Your instructions: Give back every entry below, unchanged.

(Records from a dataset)
============

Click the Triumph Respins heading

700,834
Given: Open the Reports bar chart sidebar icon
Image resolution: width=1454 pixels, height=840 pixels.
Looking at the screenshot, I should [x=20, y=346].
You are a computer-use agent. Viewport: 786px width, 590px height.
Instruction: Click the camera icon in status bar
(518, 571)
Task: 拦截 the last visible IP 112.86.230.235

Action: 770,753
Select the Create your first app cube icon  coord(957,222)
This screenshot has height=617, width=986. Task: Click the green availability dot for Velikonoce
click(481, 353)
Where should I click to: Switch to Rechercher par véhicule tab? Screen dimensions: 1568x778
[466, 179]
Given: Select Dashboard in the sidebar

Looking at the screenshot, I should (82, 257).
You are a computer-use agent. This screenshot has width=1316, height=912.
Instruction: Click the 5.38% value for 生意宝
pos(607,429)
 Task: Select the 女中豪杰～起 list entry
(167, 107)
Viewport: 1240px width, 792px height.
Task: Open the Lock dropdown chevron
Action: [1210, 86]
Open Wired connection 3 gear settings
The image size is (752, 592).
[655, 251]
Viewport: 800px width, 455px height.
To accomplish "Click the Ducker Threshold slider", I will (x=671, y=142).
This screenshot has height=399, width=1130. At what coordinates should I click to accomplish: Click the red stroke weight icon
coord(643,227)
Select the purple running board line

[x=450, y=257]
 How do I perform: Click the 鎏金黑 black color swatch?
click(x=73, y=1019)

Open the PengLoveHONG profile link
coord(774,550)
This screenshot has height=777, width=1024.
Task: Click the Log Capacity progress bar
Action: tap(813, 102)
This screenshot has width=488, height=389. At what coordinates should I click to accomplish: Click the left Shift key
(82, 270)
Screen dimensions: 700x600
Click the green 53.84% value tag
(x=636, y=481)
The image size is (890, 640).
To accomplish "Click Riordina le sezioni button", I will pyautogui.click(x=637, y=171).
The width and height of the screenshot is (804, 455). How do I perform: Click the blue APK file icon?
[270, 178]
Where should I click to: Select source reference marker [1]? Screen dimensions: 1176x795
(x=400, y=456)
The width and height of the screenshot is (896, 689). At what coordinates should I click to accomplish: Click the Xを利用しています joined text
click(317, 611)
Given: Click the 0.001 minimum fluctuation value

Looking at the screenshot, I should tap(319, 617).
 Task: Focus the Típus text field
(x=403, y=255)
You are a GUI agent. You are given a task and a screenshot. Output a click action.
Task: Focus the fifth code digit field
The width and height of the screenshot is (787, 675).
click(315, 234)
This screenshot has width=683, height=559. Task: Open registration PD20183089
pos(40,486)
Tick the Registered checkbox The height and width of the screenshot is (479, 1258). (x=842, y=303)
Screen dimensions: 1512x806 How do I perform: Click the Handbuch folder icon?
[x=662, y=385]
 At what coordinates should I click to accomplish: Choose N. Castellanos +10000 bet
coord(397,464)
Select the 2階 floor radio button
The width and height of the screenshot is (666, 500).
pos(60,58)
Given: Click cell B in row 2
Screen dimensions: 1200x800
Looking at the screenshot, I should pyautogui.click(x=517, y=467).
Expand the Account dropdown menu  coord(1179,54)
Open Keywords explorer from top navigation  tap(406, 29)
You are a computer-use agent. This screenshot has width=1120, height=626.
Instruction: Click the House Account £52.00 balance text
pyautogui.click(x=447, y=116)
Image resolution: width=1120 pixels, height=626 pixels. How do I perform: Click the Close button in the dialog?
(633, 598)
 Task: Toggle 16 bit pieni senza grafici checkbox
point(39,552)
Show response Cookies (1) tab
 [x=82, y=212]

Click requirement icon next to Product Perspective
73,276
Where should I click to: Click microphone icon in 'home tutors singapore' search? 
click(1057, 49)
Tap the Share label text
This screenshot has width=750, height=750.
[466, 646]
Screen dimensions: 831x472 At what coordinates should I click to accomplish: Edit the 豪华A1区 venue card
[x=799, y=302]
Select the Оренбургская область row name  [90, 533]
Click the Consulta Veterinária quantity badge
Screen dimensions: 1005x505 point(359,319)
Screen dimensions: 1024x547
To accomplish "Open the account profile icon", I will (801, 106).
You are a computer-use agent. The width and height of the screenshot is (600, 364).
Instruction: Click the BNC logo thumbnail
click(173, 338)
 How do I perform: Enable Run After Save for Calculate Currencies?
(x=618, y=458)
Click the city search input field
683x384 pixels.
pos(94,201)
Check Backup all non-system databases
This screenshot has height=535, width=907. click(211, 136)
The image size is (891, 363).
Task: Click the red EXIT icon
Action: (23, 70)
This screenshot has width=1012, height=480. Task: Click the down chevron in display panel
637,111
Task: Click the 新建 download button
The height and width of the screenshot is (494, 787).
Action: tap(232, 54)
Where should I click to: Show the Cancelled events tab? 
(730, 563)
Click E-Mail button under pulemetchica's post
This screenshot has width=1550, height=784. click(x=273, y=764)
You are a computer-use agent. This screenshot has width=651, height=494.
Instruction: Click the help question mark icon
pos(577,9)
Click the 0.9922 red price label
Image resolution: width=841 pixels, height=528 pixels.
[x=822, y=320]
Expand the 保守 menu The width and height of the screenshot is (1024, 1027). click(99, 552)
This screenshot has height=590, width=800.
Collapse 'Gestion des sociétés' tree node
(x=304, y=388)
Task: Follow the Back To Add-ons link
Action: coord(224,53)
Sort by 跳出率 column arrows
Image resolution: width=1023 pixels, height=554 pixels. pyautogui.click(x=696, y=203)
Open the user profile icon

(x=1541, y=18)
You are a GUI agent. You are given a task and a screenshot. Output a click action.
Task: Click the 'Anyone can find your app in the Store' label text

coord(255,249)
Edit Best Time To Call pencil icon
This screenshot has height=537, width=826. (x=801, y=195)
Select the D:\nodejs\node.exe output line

============

Completed exercise:
Click the Triumph Respins heading

700,834
Given: Open the Reports bar chart sidebar icon
Image resolution: width=1454 pixels, height=840 pixels.
Looking at the screenshot, I should [x=20, y=346].
You are a computer-use agent. Viewport: 786px width, 590px height.
Instruction: Click the camera icon in status bar
(518, 571)
Task: 拦截 the last visible IP 112.86.230.235

Action: 770,753
Select the Create your first app cube icon  coord(957,222)
This screenshot has height=617, width=986. Task: Click the green availability dot for Velikonoce
click(481, 353)
Where should I click to: Switch to Rechercher par véhicule tab? Screen dimensions: 1568x778
[466, 179]
Given: Select Dashboard in the sidebar

Looking at the screenshot, I should (82, 257).
You are a computer-use agent. This screenshot has width=1316, height=912.
Instruction: Click the 5.38% value for 生意宝
pos(607,429)
 Task: Select the 女中豪杰～起 list entry
(167, 107)
Viewport: 1240px width, 792px height.
Task: Open the Lock dropdown chevron
Action: [1210, 86]
Open Wired connection 3 gear settings
The image size is (752, 592).
[655, 251]
Viewport: 800px width, 455px height.
To accomplish "Click the Ducker Threshold slider", I will (x=671, y=142).
This screenshot has height=399, width=1130. At what coordinates should I click to accomplish: Click the red stroke weight icon
coord(643,227)
Select the purple running board line

[x=450, y=257]
 How do I perform: Click the 鎏金黑 black color swatch?
click(x=73, y=1019)

Open the PengLoveHONG profile link
coord(774,550)
This screenshot has height=777, width=1024.
Task: Click the Log Capacity progress bar
Action: tap(813, 102)
This screenshot has width=488, height=389. At what coordinates should I click to accomplish: Click the left Shift key
(82, 270)
Screen dimensions: 700x600
Click the green 53.84% value tag
(x=636, y=481)
The image size is (890, 640).
To accomplish "Click Riordina le sezioni button", I will pyautogui.click(x=637, y=171).
The width and height of the screenshot is (804, 455). How do I perform: Click the blue APK file icon?
[270, 178]
Where should I click to: Select source reference marker [1]? Screen dimensions: 1176x795
(x=400, y=456)
The width and height of the screenshot is (896, 689). At what coordinates should I click to accomplish: Click the Xを利用しています joined text
click(317, 611)
Given: Click the 0.001 minimum fluctuation value

Looking at the screenshot, I should tap(319, 617).
 Task: Focus the Típus text field
(x=403, y=255)
You are a GUI agent. You are given a task and a screenshot. Output a click action.
Task: Focus the fifth code digit field
The width and height of the screenshot is (787, 675).
click(315, 234)
This screenshot has width=683, height=559. Task: Open registration PD20183089
pos(40,486)
Tick the Registered checkbox The height and width of the screenshot is (479, 1258). (x=842, y=303)
Screen dimensions: 1512x806 How do I perform: Click the Handbuch folder icon?
[x=662, y=385]
 At what coordinates should I click to accomplish: Choose N. Castellanos +10000 bet
coord(397,464)
Select the 2階 floor radio button
The width and height of the screenshot is (666, 500).
pos(60,58)
Given: Click cell B in row 2
Screen dimensions: 1200x800
Looking at the screenshot, I should pyautogui.click(x=517, y=467).
Expand the Account dropdown menu  coord(1179,54)
Open Keywords explorer from top navigation  tap(406, 29)
You are a computer-use agent. This screenshot has width=1120, height=626.
Instruction: Click the House Account £52.00 balance text
pyautogui.click(x=447, y=116)
Image resolution: width=1120 pixels, height=626 pixels. How do I perform: Click the Close button in the dialog?
(633, 598)
 Task: Toggle 16 bit pieni senza grafici checkbox
point(39,552)
Show response Cookies (1) tab
 [x=82, y=212]

Click requirement icon next to Product Perspective
73,276
Where should I click to: Click microphone icon in 'home tutors singapore' search? 
click(1057, 49)
Tap the Share label text
This screenshot has width=750, height=750.
[466, 646]
Screen dimensions: 831x472 At what coordinates should I click to accomplish: Edit the 豪华A1区 venue card
[x=799, y=302]
Select the Оренбургская область row name  [90, 533]
Click the Consulta Veterinária quantity badge
Screen dimensions: 1005x505 point(359,319)
Screen dimensions: 1024x547
To accomplish "Open the account profile icon", I will (801, 106).
You are a computer-use agent. The width and height of the screenshot is (600, 364).
Instruction: Click the BNC logo thumbnail
click(173, 338)
 How do I perform: Enable Run After Save for Calculate Currencies?
(x=618, y=458)
Click the city search input field
683x384 pixels.
pos(94,201)
Check Backup all non-system databases
This screenshot has height=535, width=907. click(211, 136)
The image size is (891, 363).
Task: Click the red EXIT icon
Action: (23, 70)
This screenshot has width=1012, height=480. Task: Click the down chevron in display panel
637,111
Task: Click the 新建 download button
The height and width of the screenshot is (494, 787).
Action: tap(232, 54)
Where should I click to: Show the Cancelled events tab? 
(730, 563)
Click E-Mail button under pulemetchica's post
This screenshot has width=1550, height=784. click(x=273, y=764)
You are a computer-use agent. This screenshot has width=651, height=494.
Instruction: Click the help question mark icon
pos(577,9)
Click the 0.9922 red price label
Image resolution: width=841 pixels, height=528 pixels.
[x=822, y=320]
Expand the 保守 menu The width and height of the screenshot is (1024, 1027). click(99, 552)
This screenshot has height=590, width=800.
Collapse 'Gestion des sociétés' tree node
(x=304, y=388)
Task: Follow the Back To Add-ons link
Action: coord(224,53)
Sort by 跳出率 column arrows
Image resolution: width=1023 pixels, height=554 pixels. pyautogui.click(x=696, y=203)
Open the user profile icon

(x=1541, y=18)
You are a GUI agent. You are given a task and a screenshot. Output a click action.
Task: Click the 'Anyone can find your app in the Store' label text

coord(255,249)
Edit Best Time To Call pencil icon
This screenshot has height=537, width=826. (x=801, y=195)
Select the D:\nodejs\node.exe output line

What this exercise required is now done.